Text provided —
AWS Setup	m4.large + db.t2.small	m4.large + db.t2.medium	m4.large + db.t2.large	m4.xlarge + db.t2.small	m4.xlarge + db.t2.medium	m4.2xlarge + db.m4.large
Requisition search	9.92s	9.37s	8.18s	10.04s	9.37s	10.2s
Requisition initiate	37.31s	10.55s	11.21s	16.02s	11.09s	10.81s
Requisition get	26.6s	14.17s	13.96s	15.34s	14.20s	12.80s
Requisition save	27.85s	16.55s	14.96s	19.91s	17.32s	14.2s
Requisition submit	15.44s	2.65s	2.47s	3.07s	2.67s	2.40s
Requisition authorize	25.96s	16.45s	13.15s	14.64s	13.18s	13.06s
Batch approve (retrieve 3 requisitions)	51.42s	24.34s	18.96s	50.62s	19.82s	37.83s
Batch approve (approve 3 requisitions	1.3min	1.0min	1.0min	1.3 min	1.0min	1.3 min
Cost (EU - Ireland, on demand)	108$ per month	136$ per month	193$ per month	188$ per month	216$ per month	464$ per month

Please let us know if you have any specific questions about the deployment topology. I, or someone from the Malawi team will be happy to answer or share more info.

--

Sebastian Brudziński
Software Developer / Team Leader
sbrud...@soldevelo.com

SolDevelo Sp. z o.o. [LLC] / www.soldevelo.com
Al. Zwycięstwa 96/98, 81-451, Gdynia, Poland
Phone: +48 58 782 45 40 / Fax: +48 58 782 45 41

Josh Zamor

unread,

Aug 10, 2017, 8:34:11 PM8/10/17

to OpenLMIS Dev

Thank you Sebastian, this is very useful feedback.

Dataset extract —
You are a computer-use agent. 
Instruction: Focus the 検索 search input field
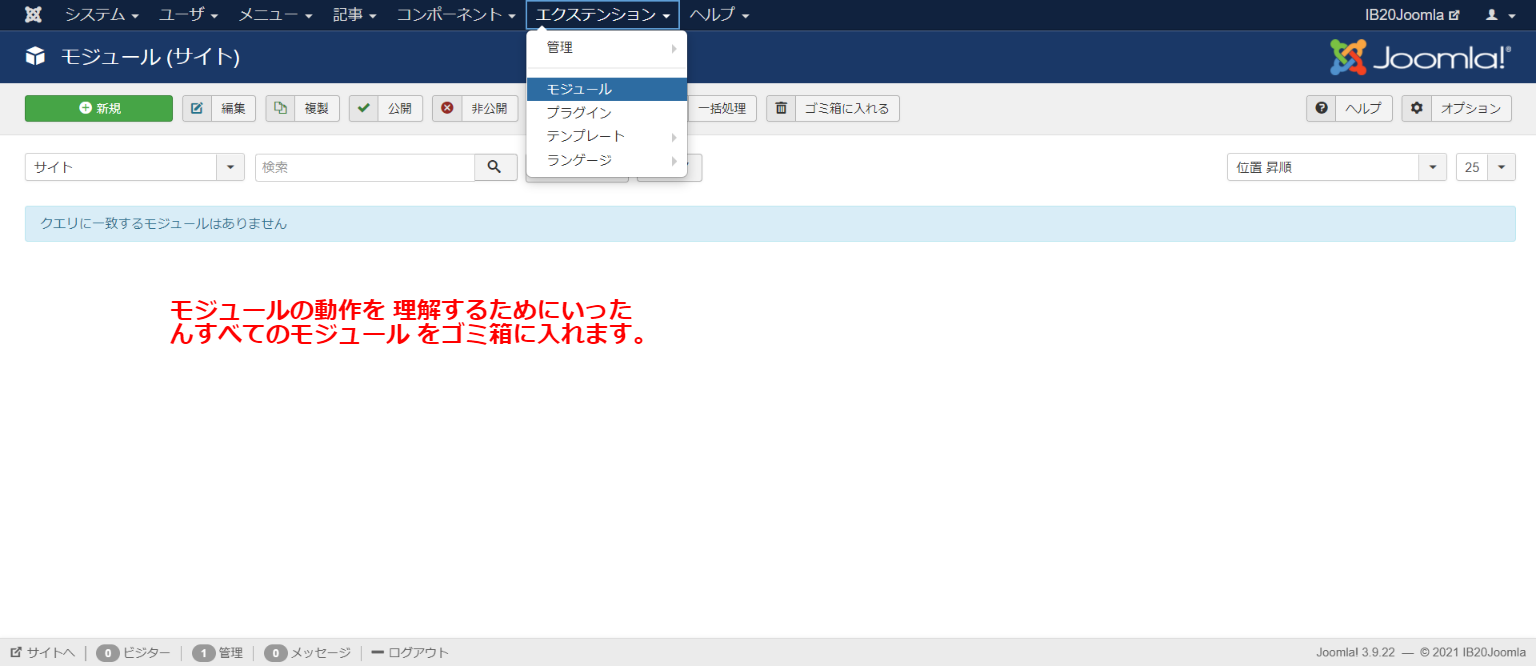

List of tasks —
**1.** Answer these questions about the AWS benchmark thread:
(a) What monthly cost is listed for the m4.2xlarge + db.m4.large setup?
(b) In which city is the SolDevelo address located?
(c) On what date did Josh Zamor reply?
**2.** Carry on the AWS benchmark thread, starting after its final sentence.
The material accompanying the AWS benchmark thread is separate from it.

Answers per task —
**1.**
(a) $464 per month
(b) Gdynia, Poland
(c) August 10, 2017

**2.**
For the deployment topology recommendation I think an updated and concise recommendation learning from this would be to list the RDS as:

For local development, QA and simple demos: use Ref-Distro's included PostgreSQL or a db.t2.micro
For CD, non-trivial demos/UATs and production: db.t2.medium
And then increase to >= db.t2.large as needed, especially depending on reporting and data size (first two KPIs being largest number of full supply product + non-full supply products, and max # of requisitions in a program).

Would you agree with that and/or change anything with that?

I also believe that Malawi experienced a limited period where even the db.t2.large ran out of available DB connections (on the RDS side)? Beyond the somewhat simplistic recommendation above we could start looking at moving (some) services to their own dedicated RDS instances. To make that recommendation it'd be useful to know which services are spiking connections the most. Have you seen this spike in DB connections again and/or know which Service's are using more than their fair share of connections?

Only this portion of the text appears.